**Task item**
Restate word for word the lines in the listing below, starting at the line containing "Model # UC-608-DLINK (92, 994)" and ending at the line containing "212MAP (1024, 42)", both included; leave out the rest.
*** Opening of Source records ***
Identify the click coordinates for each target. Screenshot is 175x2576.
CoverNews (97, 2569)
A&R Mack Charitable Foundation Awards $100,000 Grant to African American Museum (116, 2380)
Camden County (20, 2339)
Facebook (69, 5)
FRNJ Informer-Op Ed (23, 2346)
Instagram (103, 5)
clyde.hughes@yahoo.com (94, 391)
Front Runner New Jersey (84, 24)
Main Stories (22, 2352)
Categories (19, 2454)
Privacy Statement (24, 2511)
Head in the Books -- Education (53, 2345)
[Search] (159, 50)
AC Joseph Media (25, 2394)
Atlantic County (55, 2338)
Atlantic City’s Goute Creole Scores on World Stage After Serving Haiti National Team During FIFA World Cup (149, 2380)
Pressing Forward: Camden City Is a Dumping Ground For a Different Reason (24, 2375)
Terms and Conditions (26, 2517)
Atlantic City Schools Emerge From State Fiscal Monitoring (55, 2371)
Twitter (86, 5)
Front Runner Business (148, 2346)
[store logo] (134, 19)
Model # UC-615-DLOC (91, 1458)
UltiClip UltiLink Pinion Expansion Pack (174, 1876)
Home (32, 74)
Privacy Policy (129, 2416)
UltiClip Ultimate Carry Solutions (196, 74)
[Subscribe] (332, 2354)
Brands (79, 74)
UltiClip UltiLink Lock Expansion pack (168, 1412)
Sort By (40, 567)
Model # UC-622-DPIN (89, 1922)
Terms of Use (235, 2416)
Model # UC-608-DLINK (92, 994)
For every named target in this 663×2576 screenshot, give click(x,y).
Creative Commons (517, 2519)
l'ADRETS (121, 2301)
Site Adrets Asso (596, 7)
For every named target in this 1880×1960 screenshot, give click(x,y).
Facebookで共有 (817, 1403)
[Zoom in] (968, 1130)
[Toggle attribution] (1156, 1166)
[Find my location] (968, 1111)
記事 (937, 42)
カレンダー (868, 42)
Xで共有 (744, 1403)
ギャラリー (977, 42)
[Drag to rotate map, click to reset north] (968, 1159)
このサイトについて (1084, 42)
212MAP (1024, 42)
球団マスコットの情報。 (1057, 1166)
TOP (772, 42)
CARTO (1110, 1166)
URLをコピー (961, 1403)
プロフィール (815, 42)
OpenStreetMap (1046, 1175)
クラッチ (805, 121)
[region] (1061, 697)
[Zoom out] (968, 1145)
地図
*** Close of Source records ***
**Reply to the exercise**
Model # UC-608-DLINK (92, 994)
For every named target in this 663×2576 screenshot, give click(x,y).
Creative Commons (517, 2519)
l'ADRETS (121, 2301)
Site Adrets Asso (596, 7)
For every named target in this 1880×1960 screenshot, give click(x,y).
Facebookで共有 (817, 1403)
[Zoom in] (968, 1130)
[Toggle attribution] (1156, 1166)
[Find my location] (968, 1111)
記事 (937, 42)
カレンダー (868, 42)
Xで共有 (744, 1403)
ギャラリー (977, 42)
[Drag to rotate map, click to reset north] (968, 1159)
このサイトについて (1084, 42)
212MAP (1024, 42)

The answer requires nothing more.